A further concern for our society is that cults are diverting some of society’s best minds away from education and rational thought. Numerous individuals are being prevented from contributing to humankind’s welfare through science, medicine, teaching, ecology, and other careers. Instead, they are being lured into cults, where they may end up spending years contributing only to the power and comfort of the cult leader. They lose some of the most important years of their lives, and when they emerge they may be unable to use their former abilities and talents because they will be behind in so many ways.

            I am very fortunate that I have been able to go back to school and gain a profession compatible with my talents and interests. Still, I lost 26 years- as Singer says above, “some of the most important years of my life.”

            One of my deepest tragedies which I recount in my memoir,  The Prisoner of San Jose, was during a time when my mother was dying of cancer.
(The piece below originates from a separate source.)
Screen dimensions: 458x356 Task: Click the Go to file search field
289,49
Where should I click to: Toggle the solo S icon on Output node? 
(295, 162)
At the time, I was homeless, trapped in Brooklyn and imprisoned in my convoluted thinking. I desperately longed for the ability to heal my mother using the ‘magical’ methods of AMORC. In my distorted way, I looked for a way to amplify my healing ability.
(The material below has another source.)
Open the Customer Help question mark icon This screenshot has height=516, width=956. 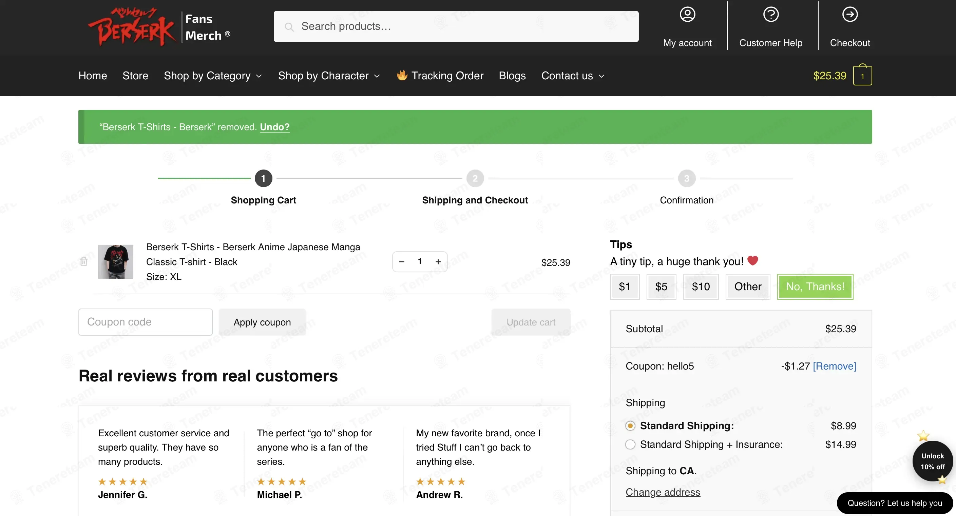click(x=771, y=14)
            Owing to AMORC’s rants against traditional churches, I began to try to separate myself completely- inwardly- from my affiliation with the Catholic Church. I began to consciously blame the Catholic Church for all my troubles, thinking this would please the Rosicrucian masters who might bestow on me the ability to heal my mother remotely. Eventually, I found out later that, for much of the time I was going through this desperate yearning to help my mother, she had already passed away and never got to see her little Pierre for the very last time.

            Please understand, cultish thinking on my part put me in a position that I thought that magical thinking would somehow drop opportunity on my head when I came to America. I believed this opportunity would be funneled out of the egregor with the grace of my Rosicrucian masters to whom I paid homage by executing 24 hours a day my robust inventory of Rosicrucian tasks. Because of this contorted way thinking, I could not support my mother and siblings as I did in the past and could not visit my mother at a time of her greatest needs.
            So when Singer speaks about harming someone by taking away their chance at a profession, separating them from their families and harming society from keeping them from doing useful work, I know, first hand, she is right.             AMORC cannot necessarily be accused of being a violent cult in the physical sense but, in the personal and psychological sense, it is very violent and disruptive. And, consequently, for people who care about their rationality, inner unity and freedom, AMORC is extremely dangerous.
            That is why I continue  my work- to inform people about AMORC and the cult problem, in general.